◆ **SET OF TASKS**:
1. In the passage on model verification below, how long is each discrete time step of the compression ramp?
2. Condense the paragraph of the passage on model verification that begins "As can be seen from the equations" into a shorter version that keeps its main facts.
START GIVEN TEXT
As can be seen from the equations (63), (66), and (67), the analytical solutions are scaled via the initial conditions. Thus, initial pressure and temperature are irrelevant in the numerical model as long as the gas density is consistently determined from the starting conditions via the ideal gas law. Compression is carried out by a displacement boundary condition of \(u_z={-0.5}\,{\mathrm{m}}\) at the upper boundary of the domain, which is applied via a time ramp over a period of \({10}\,{\mathrm{s}}\). This time period is divided into 100 discrete time steps of \(\Delta t={0.1}\,{\mathrm{s}}\) each.

From Figure 3 it can be seen that the relative density when the cube is fully compressed (at \(t={10}\,{\mathrm{s}}\)) is about \({65}\,{\%}\) above its initial value. This fact may seem counterintuitive, after all, the height of the cube is shortened by \({50}\,{\%}\). Since no mass can escape, one could expect a doubling of the gas density. Here the effect of the assumption of small deformations made at the beginning of this paper becomes apparent: In this approach, the integration volume remains fixed at its initial value (reference configuration). Geometrical changes are only included to first order (linear kinematics). It can be deduced from the results of this example in which the height of the domain is shifted by \({50}\,{\%}\), this basic assumption is no longer valid.

Regardless, the analytical solutions (63), (66), and (67) as well as their numerical approximation are valid for the verification of the thermodynamic model. Both solutions agree very well in all cases, which shows that the constitutive approaches of specific internal energy, specific enthalpy and the contribution of pressure work have been implemented correctly.

8.2 THM: Consolidation around a point heat source

Containers with highly radioactive waste generate a lot of heat in the repository, which is released into the surrounding rock. A problem considering thermally induced expansion of liquid and solid phases resulting in thermal strain was first proposed by Booker and Savvidou (1985), who provided an analytical solution for temperature, pressure, displacement and stress evolution in a spherical domain around a point heat source. This work was later revised and clarified by Chaudhry et al. (2019).
END GIVEN TEXT
START INFORMATION PROVIDED
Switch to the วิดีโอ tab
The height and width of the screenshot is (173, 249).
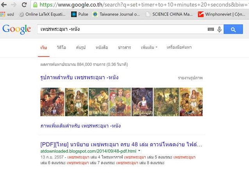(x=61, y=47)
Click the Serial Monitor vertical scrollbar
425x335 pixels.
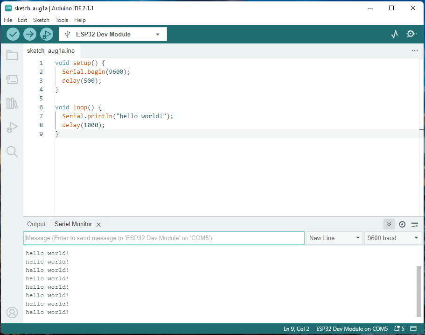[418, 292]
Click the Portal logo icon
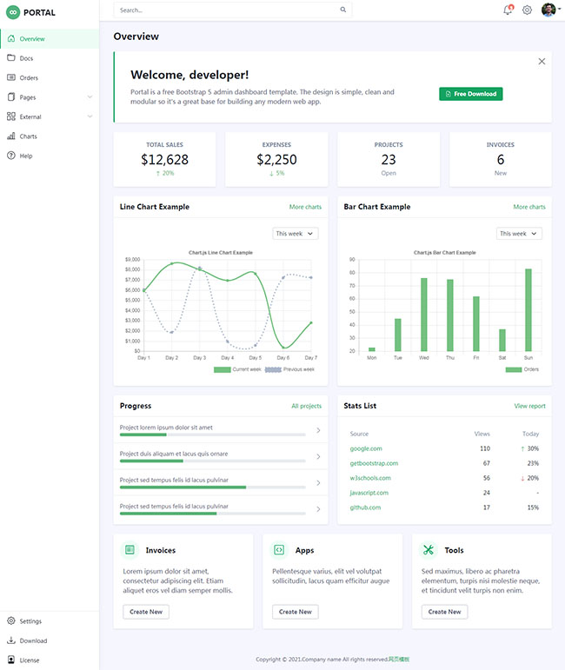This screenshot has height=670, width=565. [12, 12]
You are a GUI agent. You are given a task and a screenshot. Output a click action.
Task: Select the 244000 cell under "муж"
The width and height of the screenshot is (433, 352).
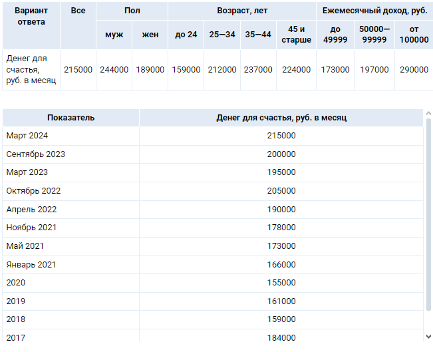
END INFORMATION PROVIDED
START INFORMATION PROVIDED
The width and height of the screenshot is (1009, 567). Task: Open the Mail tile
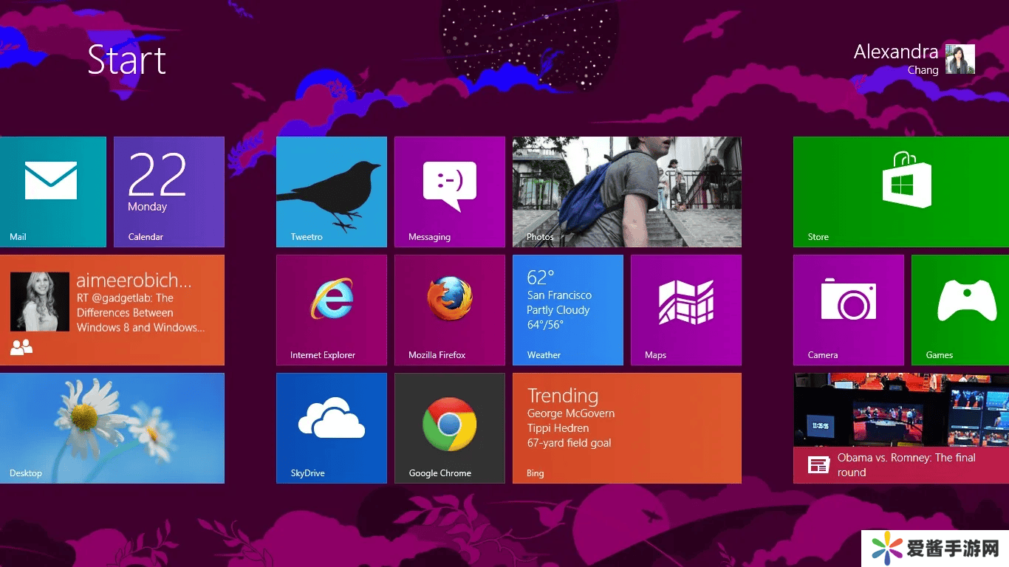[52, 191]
END INFORMATION PROVIDED
◆ **WORKED SOLUTIONS**:
1. 0.1 s

2. Because the analytical solutions in equations (63), (66), and (67) are scaled via the initial conditions, initial pressure and temperature do not matter in the numerical model, provided the gas density is derived consistently from the starting conditions via the ideal gas law. Compression is imposed as a displacement boundary condition of u_z = −0.5 m at the upper boundary. This displacement is ramped over 10 s in 100 time steps of 0.1 s each.